● TASK DETAILS
Can you substitute "screen capture" for every "screenshot" in the listing below and leave everything else the same?

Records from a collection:
>> begin
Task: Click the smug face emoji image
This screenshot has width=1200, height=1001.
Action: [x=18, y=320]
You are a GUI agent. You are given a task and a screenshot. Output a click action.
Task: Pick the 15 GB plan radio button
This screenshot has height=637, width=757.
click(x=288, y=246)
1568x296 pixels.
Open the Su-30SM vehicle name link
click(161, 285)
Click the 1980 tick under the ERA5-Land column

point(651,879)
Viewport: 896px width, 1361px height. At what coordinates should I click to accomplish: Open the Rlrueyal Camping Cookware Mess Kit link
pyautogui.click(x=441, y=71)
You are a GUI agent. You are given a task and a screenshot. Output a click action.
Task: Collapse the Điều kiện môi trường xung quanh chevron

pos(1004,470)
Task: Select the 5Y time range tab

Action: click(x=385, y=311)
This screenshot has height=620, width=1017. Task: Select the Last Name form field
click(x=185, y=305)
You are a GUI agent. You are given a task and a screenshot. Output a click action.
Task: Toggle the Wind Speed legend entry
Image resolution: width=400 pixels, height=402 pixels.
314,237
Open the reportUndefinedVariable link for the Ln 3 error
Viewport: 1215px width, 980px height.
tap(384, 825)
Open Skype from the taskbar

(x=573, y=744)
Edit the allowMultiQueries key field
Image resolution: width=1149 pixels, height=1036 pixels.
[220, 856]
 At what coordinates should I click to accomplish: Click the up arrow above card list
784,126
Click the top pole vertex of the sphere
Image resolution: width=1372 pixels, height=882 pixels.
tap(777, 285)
>> end
● IN RESPONSE
Task: Click the smug face emoji image
This screen capture has width=1200, height=1001.
Action: [x=18, y=320]
You are a GUI agent. You are given a task and a screen capture. Output a click action.
Task: Pick the 15 GB plan radio button
This screen capture has height=637, width=757.
click(x=288, y=246)
1568x296 pixels.
Open the Su-30SM vehicle name link
click(161, 285)
Click the 1980 tick under the ERA5-Land column

point(651,879)
Viewport: 896px width, 1361px height. At what coordinates should I click to accomplish: Open the Rlrueyal Camping Cookware Mess Kit link
pyautogui.click(x=441, y=71)
You are a GUI agent. You are given a task and a screen capture. Output a click action.
Task: Collapse the Điều kiện môi trường xung quanh chevron

pos(1004,470)
Task: Select the 5Y time range tab

Action: click(x=385, y=311)
This screen capture has height=620, width=1017. Task: Select the Last Name form field
click(x=185, y=305)
You are a GUI agent. You are given a task and a screen capture. Output a click action.
Task: Toggle the Wind Speed legend entry
Image resolution: width=400 pixels, height=402 pixels.
314,237
Open the reportUndefinedVariable link for the Ln 3 error
Viewport: 1215px width, 980px height.
tap(384, 825)
Open Skype from the taskbar

(x=573, y=744)
Edit the allowMultiQueries key field
Image resolution: width=1149 pixels, height=1036 pixels.
[220, 856]
 At what coordinates should I click to accomplish: Click the up arrow above card list
784,126
Click the top pole vertex of the sphere
Image resolution: width=1372 pixels, height=882 pixels.
tap(777, 285)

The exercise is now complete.